Дмитрий Быков. Тринадцатый апостол. Маяковский: Трагедия-буфф в шести действиях

 

  • Дмитрий Быков. Тринадцатый апостол. Маяковский: Трагедия-буфф в шести действиях. — М.: Молодая гвардия, 2016.

     

    Подлинное значение Владимира Маяковского определяется не тем, что в советское время его объявили «лучшим и талантливейшим поэтом», а тем, что и при жизни, и после смерти его личность и творчество оставались в центре общественного внимания, в кругу тем, образующих контекст современной русской культуры.
    Среди множества книг, посвященных Маяковскому, особое место занимает его новая биография, созданная известным поэтом, писателем, публицистом Дмитрием Быковым. Подробно описывая жизненный путь своего героя, его отношения с властью, с женщинами, с соратниками и противниками, автор сосредотачивает внимание на ключевых моментах, видя в них отражение главных проблем русской интеллигенции и шире — русской истории.

     

     

    Действие второе. ГОЛОС

     

     

    ВТОРОЕ ВСТУПЛЕНИЕ

     

    О Маяковском писали взаимоисключающие вещи: сначала укоряли за анархо-индивидуализм его ранних сочинений, потом объявляли, что только эти ранние сочинения чего-то и стоили, и хорошо бы он вообще сразу после них застрелился (этот совет мы еще рассмотрим, слишком уж часто его давали). Его самого уличали в очевидных противоречиях, в колебаниях вместе с линией советской власти — которая поначалу была за всяческую свободу, а потом за всяческое ее ограничение. Есть целая книга (Михаил Вайскопф, «Во весь логос»), где убедительно, на огромном материале рассмотрены эти противоречия, а также заимствования из чужих мыслей и словарей. Маяковского возводили к Рембо (о чем мы опять-таки поговорим), Уитмену (что менее верно, поскольку Уитмена Маяковский прочитал уже сложившимся поэтом); к Пшибышевскому, Розанову, Брюсову, Верхарну, Державину, — и все это, думается, потому, что разговоры о содержании его поэзии исчерпываются очень быстро. Ложка начинает скрести по дну на второй странице такого анализа. Все сказано открытым текстом. Ранний Маяковский — и значительная часть позднего — о том, как вечный юноша, инфантильный акселерат, сентиментальный апаш, по замечательной формуле Крученых, Полифем, чей грозный вид лишь маскирует хроническую невротическую неуверенность, не умеет жить с людьми. Это в огромной степени проблема базаровская, почему он и мечтал сыграть Базарова в экранизации — но Мейерхольд в конце концов отвел его кандидатуру, справедливо решив, что Маяковский может играть только самого себя. Это, кстати, еще один показатель инфантилизма — фанатическое упорство во всем, неумение быть другим, меняться, входить в чужой образ. Поздний Маяковский — вполне сознательный уход в газетную прагматику, в оформление предложенных тем (отсюда и охота за социальным заказом, упрямое до навязчивости трудоустройство в газету — поиск имитации поэтической работы при отсутствии прежнего лирического напряжения). Шкловский справедливо писал, что революция Маяковского спасла: прежняя жизнь была исчерпана, он был и поэтом, и символом этой исчерпанности, начал повторяться уже в шестнадцатом — революция ненадолго поманила возможностью другой жизни, а когда все оказалось то же самое, только хуже, — о чем он сам первый и сказал, — началась механическая переработка фактов в риторику, тоже искусство, но другого плана и уровня. Так великий русский авангард ушел в дизайн — и некоторое время гордился тем, что бросился в жизнь, повлиял на нее.
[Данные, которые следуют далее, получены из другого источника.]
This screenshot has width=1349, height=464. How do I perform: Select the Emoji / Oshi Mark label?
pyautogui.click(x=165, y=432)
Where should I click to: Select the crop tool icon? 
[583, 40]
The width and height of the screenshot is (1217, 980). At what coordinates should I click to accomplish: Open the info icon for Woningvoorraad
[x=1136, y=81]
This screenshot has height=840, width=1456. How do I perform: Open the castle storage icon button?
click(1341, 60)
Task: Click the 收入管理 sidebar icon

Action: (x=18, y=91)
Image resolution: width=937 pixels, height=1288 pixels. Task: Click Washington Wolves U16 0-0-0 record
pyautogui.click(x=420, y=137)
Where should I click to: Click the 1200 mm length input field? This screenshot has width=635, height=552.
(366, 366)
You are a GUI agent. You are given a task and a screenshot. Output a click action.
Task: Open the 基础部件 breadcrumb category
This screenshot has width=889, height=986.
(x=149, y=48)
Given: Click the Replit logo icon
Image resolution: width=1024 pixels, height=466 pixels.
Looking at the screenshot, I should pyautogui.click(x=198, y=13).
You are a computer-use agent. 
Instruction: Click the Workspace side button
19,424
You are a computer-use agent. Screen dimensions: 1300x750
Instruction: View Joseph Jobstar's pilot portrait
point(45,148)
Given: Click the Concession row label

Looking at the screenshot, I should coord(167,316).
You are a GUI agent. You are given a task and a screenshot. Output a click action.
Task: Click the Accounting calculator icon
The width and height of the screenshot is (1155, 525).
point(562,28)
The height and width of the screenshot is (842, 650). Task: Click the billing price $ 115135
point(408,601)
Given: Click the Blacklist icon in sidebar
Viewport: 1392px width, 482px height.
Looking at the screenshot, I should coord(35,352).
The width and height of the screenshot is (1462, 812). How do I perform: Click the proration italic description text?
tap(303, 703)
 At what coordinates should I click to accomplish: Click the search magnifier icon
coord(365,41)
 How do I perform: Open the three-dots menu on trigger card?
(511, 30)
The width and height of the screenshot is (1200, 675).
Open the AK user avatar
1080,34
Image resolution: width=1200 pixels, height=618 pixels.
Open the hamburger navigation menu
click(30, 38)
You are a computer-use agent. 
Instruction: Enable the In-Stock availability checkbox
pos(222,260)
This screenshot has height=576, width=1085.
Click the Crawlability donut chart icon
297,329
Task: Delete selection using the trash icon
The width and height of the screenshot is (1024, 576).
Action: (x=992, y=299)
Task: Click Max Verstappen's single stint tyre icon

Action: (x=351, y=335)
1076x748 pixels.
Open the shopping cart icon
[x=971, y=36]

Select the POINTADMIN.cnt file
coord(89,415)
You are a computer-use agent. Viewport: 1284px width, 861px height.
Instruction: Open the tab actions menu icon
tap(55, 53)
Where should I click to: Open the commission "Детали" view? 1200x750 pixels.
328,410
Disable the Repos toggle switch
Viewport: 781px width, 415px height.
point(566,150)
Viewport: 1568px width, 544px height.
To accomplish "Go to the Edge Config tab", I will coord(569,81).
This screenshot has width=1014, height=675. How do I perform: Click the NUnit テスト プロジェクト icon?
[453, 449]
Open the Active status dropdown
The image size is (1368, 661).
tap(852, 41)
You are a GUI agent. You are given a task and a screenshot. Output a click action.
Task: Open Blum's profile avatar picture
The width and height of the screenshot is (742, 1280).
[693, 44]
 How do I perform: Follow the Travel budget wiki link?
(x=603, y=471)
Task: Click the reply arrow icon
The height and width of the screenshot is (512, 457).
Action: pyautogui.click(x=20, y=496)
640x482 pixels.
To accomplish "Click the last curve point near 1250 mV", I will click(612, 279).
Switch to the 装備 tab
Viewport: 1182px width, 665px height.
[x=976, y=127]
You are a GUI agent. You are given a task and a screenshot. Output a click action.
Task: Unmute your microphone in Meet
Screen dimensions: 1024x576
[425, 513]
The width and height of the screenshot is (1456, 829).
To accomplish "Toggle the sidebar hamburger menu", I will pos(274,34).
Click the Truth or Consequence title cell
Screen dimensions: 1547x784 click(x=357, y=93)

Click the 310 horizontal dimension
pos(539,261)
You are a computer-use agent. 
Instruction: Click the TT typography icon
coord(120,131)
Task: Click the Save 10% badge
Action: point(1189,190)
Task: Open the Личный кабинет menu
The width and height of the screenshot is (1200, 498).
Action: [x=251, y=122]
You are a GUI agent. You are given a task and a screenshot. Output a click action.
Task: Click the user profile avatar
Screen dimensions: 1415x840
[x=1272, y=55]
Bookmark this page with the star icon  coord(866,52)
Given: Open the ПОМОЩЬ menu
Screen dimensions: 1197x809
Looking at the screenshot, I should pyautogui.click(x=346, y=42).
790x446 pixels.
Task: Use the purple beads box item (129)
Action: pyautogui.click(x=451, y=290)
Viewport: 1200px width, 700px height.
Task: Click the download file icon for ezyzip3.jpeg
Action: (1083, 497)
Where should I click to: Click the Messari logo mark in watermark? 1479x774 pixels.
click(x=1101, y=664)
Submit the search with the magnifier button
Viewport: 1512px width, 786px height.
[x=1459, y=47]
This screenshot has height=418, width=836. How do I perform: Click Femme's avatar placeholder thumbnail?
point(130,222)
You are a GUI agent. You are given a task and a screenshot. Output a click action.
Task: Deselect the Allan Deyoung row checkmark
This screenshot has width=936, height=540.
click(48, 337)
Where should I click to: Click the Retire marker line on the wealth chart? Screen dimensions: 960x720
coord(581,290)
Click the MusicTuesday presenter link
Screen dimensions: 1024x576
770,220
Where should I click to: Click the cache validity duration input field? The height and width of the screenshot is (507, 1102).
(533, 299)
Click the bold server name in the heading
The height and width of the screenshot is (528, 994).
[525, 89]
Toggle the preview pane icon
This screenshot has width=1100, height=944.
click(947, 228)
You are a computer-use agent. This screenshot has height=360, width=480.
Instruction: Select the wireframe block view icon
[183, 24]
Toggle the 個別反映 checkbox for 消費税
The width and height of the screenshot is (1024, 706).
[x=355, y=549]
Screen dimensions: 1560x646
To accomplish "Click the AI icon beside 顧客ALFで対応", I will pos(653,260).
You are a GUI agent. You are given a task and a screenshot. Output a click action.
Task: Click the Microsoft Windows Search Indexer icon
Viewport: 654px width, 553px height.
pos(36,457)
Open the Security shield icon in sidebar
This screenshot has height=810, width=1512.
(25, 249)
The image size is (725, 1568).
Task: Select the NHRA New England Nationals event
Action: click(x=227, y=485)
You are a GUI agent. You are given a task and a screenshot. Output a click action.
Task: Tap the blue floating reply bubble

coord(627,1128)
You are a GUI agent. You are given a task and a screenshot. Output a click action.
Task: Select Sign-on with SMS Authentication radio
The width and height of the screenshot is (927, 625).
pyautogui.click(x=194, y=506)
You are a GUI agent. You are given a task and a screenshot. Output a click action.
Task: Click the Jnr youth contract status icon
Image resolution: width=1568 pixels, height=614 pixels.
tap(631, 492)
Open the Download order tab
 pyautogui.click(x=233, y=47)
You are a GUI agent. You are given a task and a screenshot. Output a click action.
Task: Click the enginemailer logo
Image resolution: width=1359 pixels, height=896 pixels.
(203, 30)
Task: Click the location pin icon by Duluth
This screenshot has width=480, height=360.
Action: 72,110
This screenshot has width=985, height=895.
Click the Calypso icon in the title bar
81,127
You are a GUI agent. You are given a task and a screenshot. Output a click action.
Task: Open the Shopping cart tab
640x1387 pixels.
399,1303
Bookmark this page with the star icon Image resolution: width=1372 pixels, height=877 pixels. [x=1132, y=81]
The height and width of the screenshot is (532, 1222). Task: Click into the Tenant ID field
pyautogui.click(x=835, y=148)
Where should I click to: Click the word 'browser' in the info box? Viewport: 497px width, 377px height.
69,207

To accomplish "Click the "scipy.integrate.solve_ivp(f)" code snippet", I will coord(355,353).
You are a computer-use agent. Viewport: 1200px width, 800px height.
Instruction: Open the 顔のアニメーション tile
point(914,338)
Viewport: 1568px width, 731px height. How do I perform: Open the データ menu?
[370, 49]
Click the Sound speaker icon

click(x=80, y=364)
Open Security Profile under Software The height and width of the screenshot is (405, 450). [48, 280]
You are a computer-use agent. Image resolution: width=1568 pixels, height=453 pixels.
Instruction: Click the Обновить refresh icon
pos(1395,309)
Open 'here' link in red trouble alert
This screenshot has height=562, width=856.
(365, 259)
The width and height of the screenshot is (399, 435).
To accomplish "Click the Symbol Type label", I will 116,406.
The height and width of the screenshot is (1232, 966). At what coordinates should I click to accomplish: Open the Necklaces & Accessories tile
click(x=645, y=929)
    Так что о содержательной стороне дела говорить, как ни ужасно, довольно скучно. Приходится выдумывать Маяковского. Два замечательных примера такого выдумывания — книги Бронислава Горба «Шут у трона революции» (где автор пытается доказать, что Маяковский не славил советскую власть, а утонченно издевался над нею) и Леонида Кациса «Владимир Маяковский. Поэт в интеллектуальном контексте эпохи» (где автор — на порядок более профессиональный и начитанный, нежели Горб, — демонстрирует читателю череду блистательных натяжек, среди которых теряются действительно замечательные догадки). И Горб, и Кацис с равной навязчивостью заставляют Маяковского быть тем, чем он не мог и не хотел быть: оба приписывают ему — прямому и плакатному, демонстративно честному, подчеркнуто откровенному, — виртуозную систему шифров и подмен. С помощью методологии Кациса несложно обнаружить у Маяковского любое литературное влияние, полемику хоть с Монтенем, хоть с Декартом, хоть с Мамардашвили (такая мелочь, как несовпадение во времени — не помеха для подлинного исследователя): иногда это любопытно как фокус, но почти всегда произвольно. Между тем желание множества авторов придумать Маяковского заново, насытить собственным содержанием, пристроить к его плоскостям дополнительный объем — вещь естественная и даже неизбежная: то, что так хорошо звучит, не может быть настолько пусто; барабан, громыхающий так заразительно, не может быть просто барабаном. Давайте докажем, что это вообще скрипка и немножко нервно. Не учит ли нас сам Маяковский, что сильные риторические ходы спасут любое содержание? Эти риторические ходы — «явно», «неслучайно», «очевидно» и пр., — позволяют связать всё со всем и выводят труд Кациса на грань самопародии, что, возможно, отчасти входило в авторскую задачу. Но здесь, кажется, мы уже впадаем в методологию Горба, обнаруживающего автоиронию там, где ее нет и близко, — по принципу «нельзя же такое всерьез».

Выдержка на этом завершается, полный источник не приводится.